Misteri Kematian Wanita Jombang di Surabaya, Korban Alami 7 Luka Tusuk, Ditemukan Hampir Tanpa Busana
- Gambar ilustrasi AI
tvOnenews.com - Kematian SN (51), perempuan asal Jombang yang ditemukan tak bernyawa di sebuah rumah kontrakan di kawasan Putat Jaya, Surabaya, masih menyisakan banyak tanda tanya.Â
Perempuan yang telah lama tinggal di lingkungan tersebut ditemukan bersimbah darah di dalam kamar dengan sejumlah luka serius di tubuhnya. Temuan itu langsung menggegerkan warga dan memicu penyelidikan intensif dari aparat kepolisian.
Seiring berjalannya penyelidikan, dugaan bahwa korban menjadi korban tindak pembunuhan semakin menguat. Polisi menemukan sedikitnya tujuh luka tusuk di beberapa bagian tubuh korban. T
Tak hanya itu, kondisi SN saat ditemukan dalam keadaan setengah telanjang turut menjadi fokus penyidik untuk mengungkap apa yang sebenarnya terjadi sebelum nyawanya melayang.
Hingga kini, Satreskrim Polrestabes Surabaya masih memburu pelaku sekaligus mendalami motif di balik kematian korban.Â
Pemeriksaan terhadap sejumlah saksi, hasil autopsi, serta analisis barang bukti menjadi kunci untuk mengungkap kasus yang menyita perhatian masyarakat Surabaya tersebut.
Dugaan Pembunuhan Menguat, Polisi Periksa Sejumlah Saksi
Kasus ini bermula pada Kamis (25/6/2026) malam ketika warga melaporkan adanya dugaan orang meninggal dunia di sebuah rumah kontrakan di Jalan Putat Jaya Gang Lebar A, Kelurahan Putat Jaya, Kecamatan Sawahan, Surabaya.
Korban diketahui bernama SN (51), perempuan asal Jarak Kulon, Jogoroto, Kabupaten Jombang. Jasadnya pertama kali ditemukan oleh R, kerabat pemilik rumah kontrakan, bersama dua orang tetangga.
Sebelumnya, warga mulai merasa curiga lantaran korban tidak terlihat beraktivitas seperti biasanya. Ketika mendatangi rumah kontrakan, saksi melihat bercak darah dari balik jendela sehingga memilih melapor kepada ketua RT, RW, dan layanan darurat 110.
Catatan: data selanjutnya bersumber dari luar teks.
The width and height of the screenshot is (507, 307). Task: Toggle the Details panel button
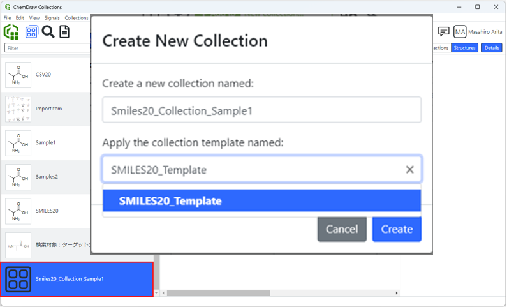[x=492, y=48]
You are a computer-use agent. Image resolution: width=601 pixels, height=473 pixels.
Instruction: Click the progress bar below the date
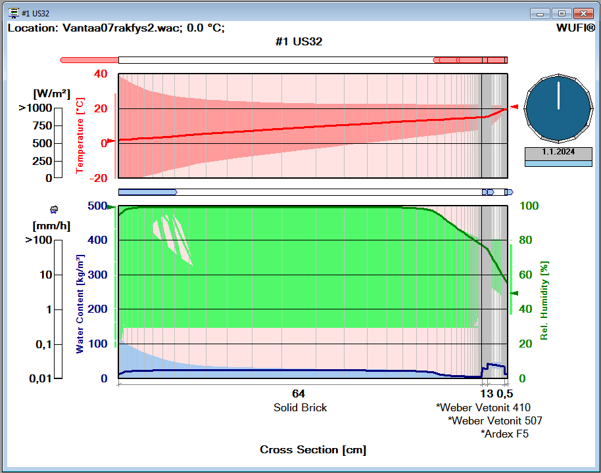click(558, 162)
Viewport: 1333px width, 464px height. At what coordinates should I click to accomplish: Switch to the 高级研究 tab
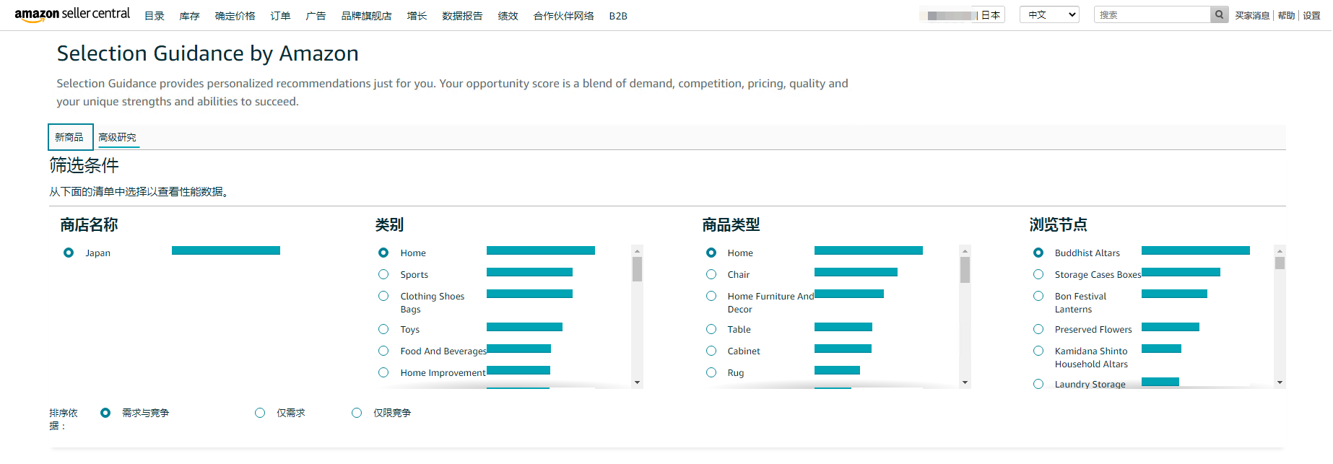click(117, 137)
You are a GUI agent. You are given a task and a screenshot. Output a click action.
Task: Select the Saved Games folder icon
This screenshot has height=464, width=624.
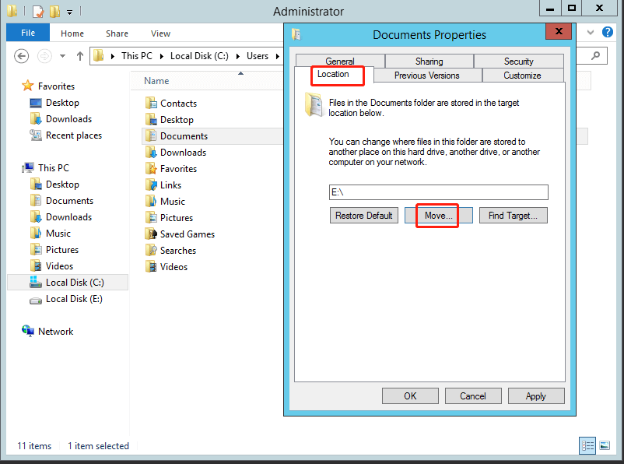point(151,234)
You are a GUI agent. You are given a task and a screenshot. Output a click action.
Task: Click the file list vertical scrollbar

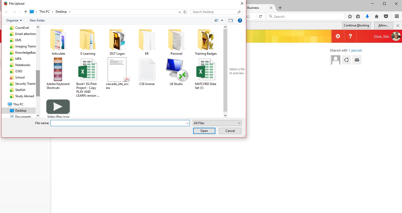[225, 70]
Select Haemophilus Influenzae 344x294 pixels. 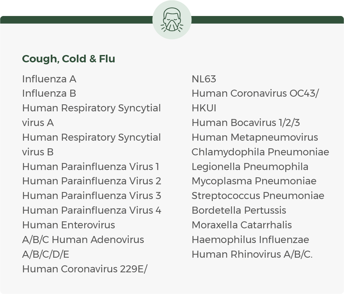pyautogui.click(x=250, y=240)
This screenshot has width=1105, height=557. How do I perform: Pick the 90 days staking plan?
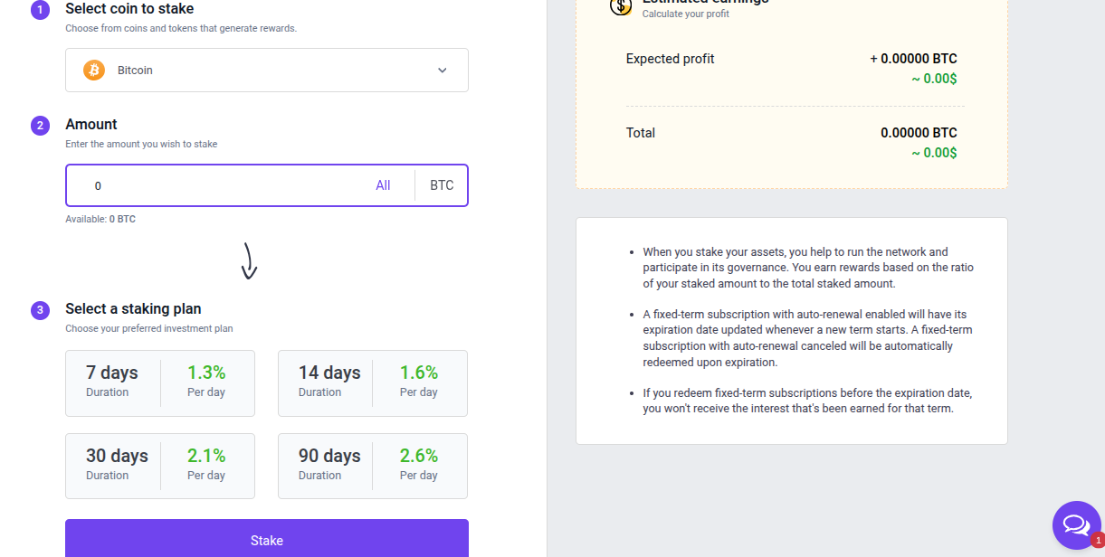(372, 466)
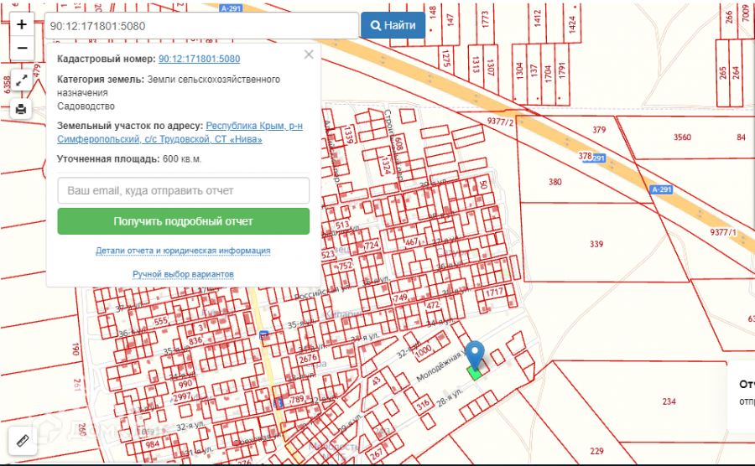Click parcel 380 on the map

[x=555, y=182]
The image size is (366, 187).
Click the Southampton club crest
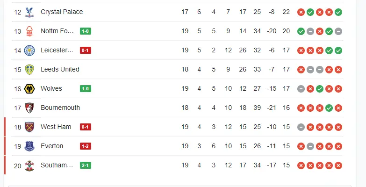[x=30, y=165]

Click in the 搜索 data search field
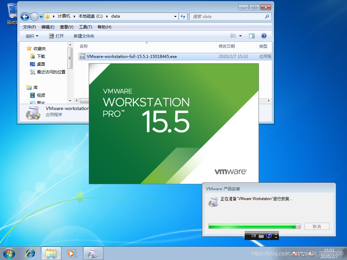click(x=227, y=16)
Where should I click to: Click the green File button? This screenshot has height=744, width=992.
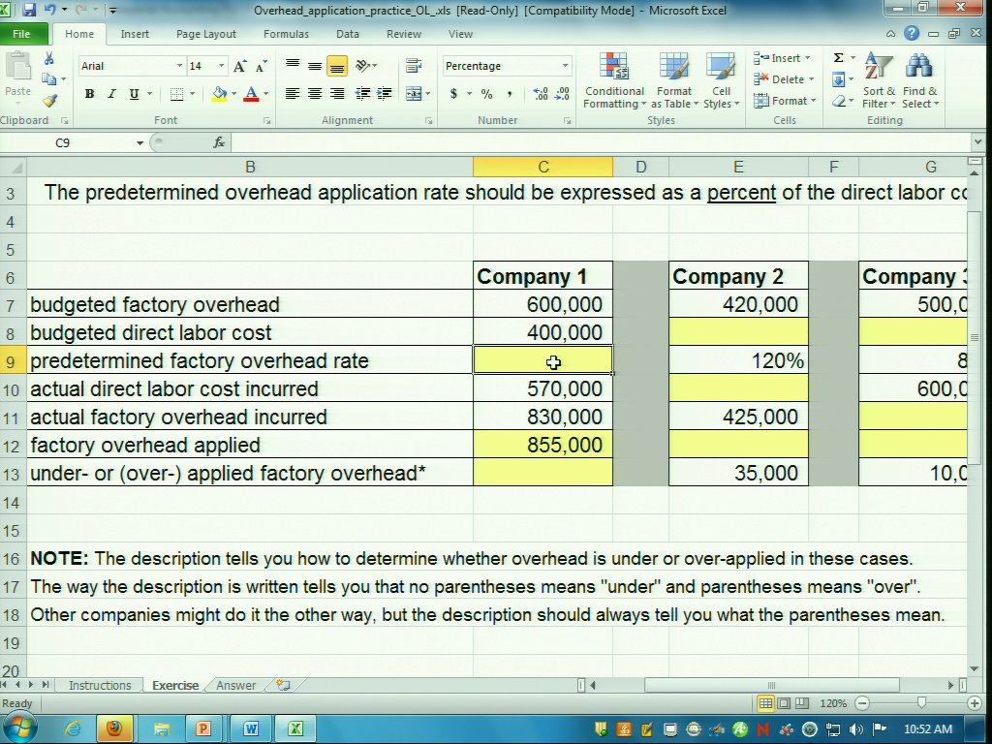(x=21, y=34)
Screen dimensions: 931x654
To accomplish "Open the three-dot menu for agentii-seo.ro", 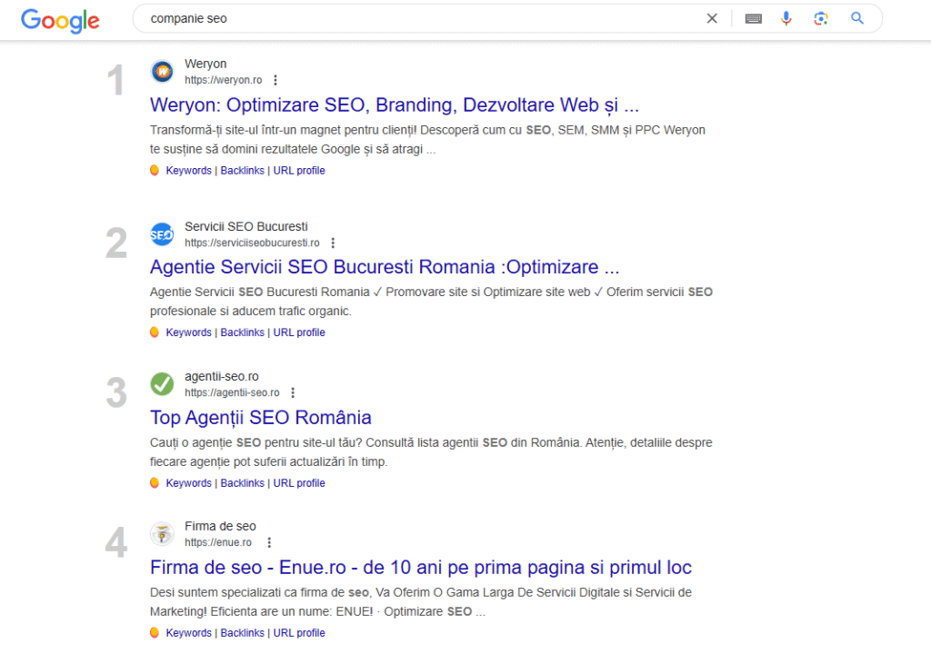I will pos(292,391).
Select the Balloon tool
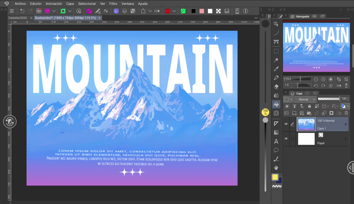 pyautogui.click(x=276, y=150)
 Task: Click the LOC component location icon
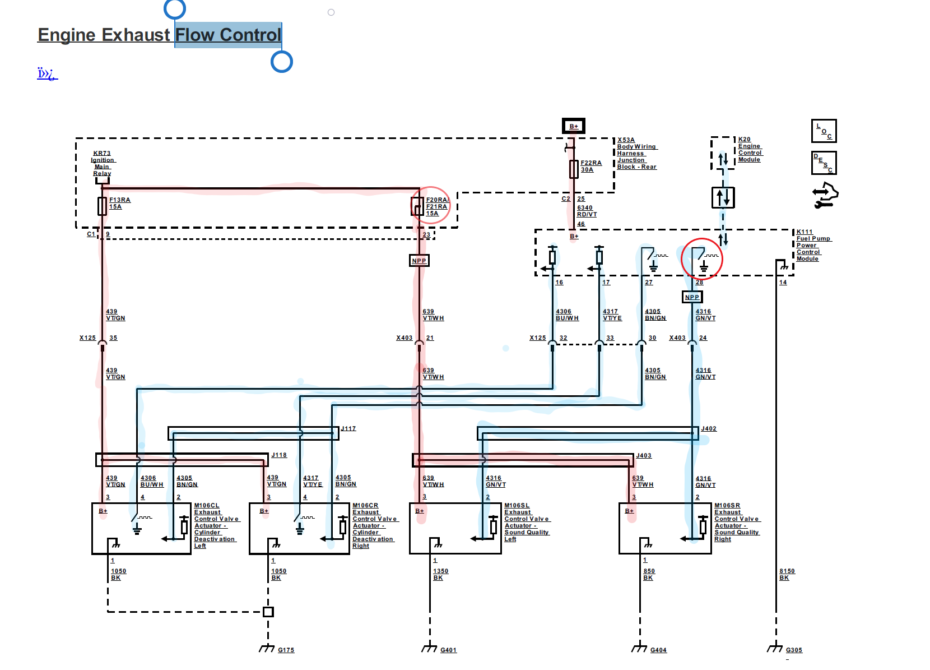tap(824, 131)
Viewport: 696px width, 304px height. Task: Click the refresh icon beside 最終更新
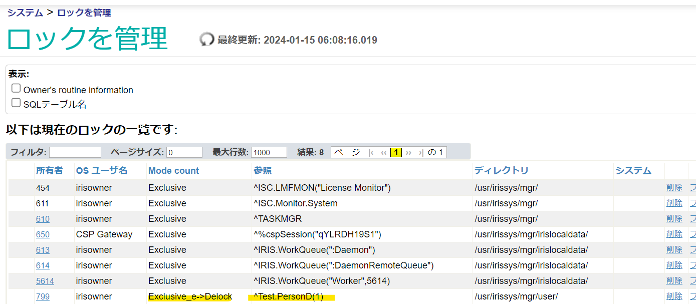(206, 40)
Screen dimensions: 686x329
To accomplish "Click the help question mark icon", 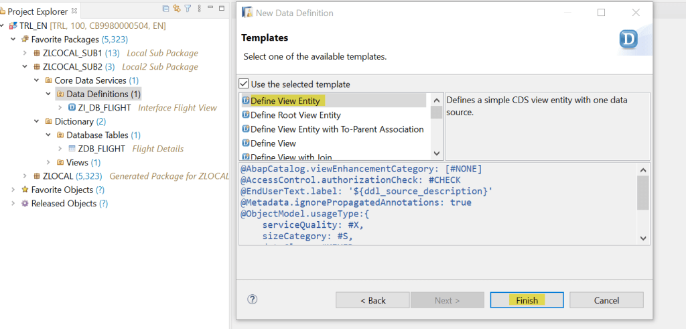I will 253,300.
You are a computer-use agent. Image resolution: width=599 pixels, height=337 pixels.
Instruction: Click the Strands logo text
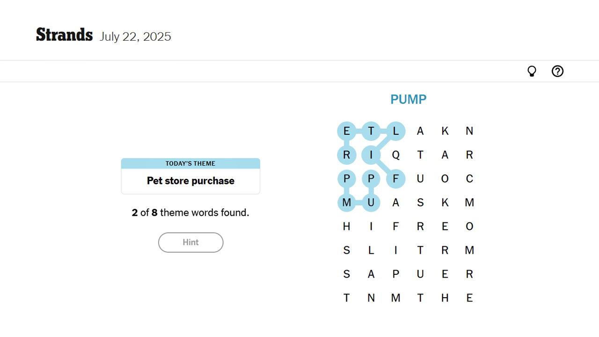pyautogui.click(x=64, y=34)
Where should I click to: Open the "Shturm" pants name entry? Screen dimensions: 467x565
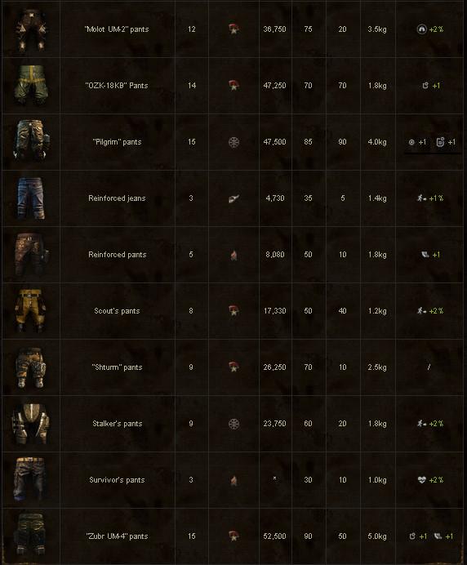117,367
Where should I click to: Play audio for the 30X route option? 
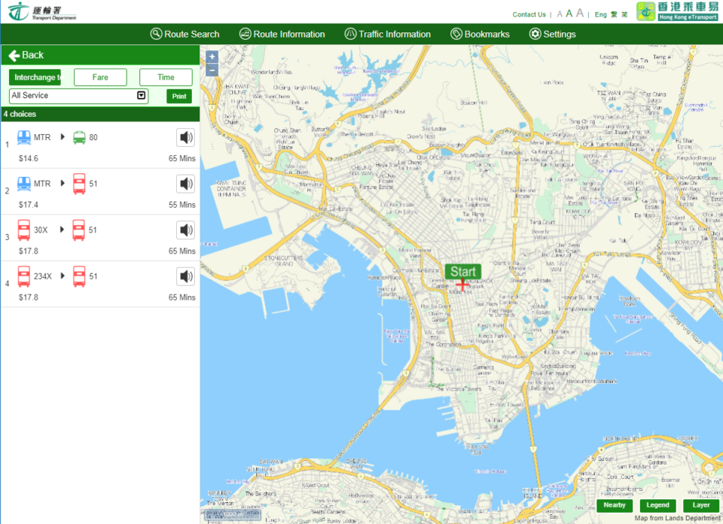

Kapolsek Sawahan Kompol Muljono mengatakan pihaknya langsung mendatangi lokasi setelah menerima laporan dari Polrestabes Surabaya.
"Betul, Polsek menerima pengaduan dari 110 Polrestabes Surabaya terkait temuan mayat. Setelah menerima laporan, anggota langsung menuju lokasi," kata Muljono.
Karena melihat adanya darah di dalam kamar, petugas tidak langsung membuka pintu dan memilih menunggu Tim Inafis Polrestabes Surabaya untuk melakukan olah tempat kejadian perkara (TKP).
"Saat di lokasi, ada saksi yang melihat di dalam rumah terdapat darah. Karena itu kami tidak langsung membongkar pintu masuk dan memanggil Inafis serta rekan-rekan dari Polrestabes Surabaya," ujarnya.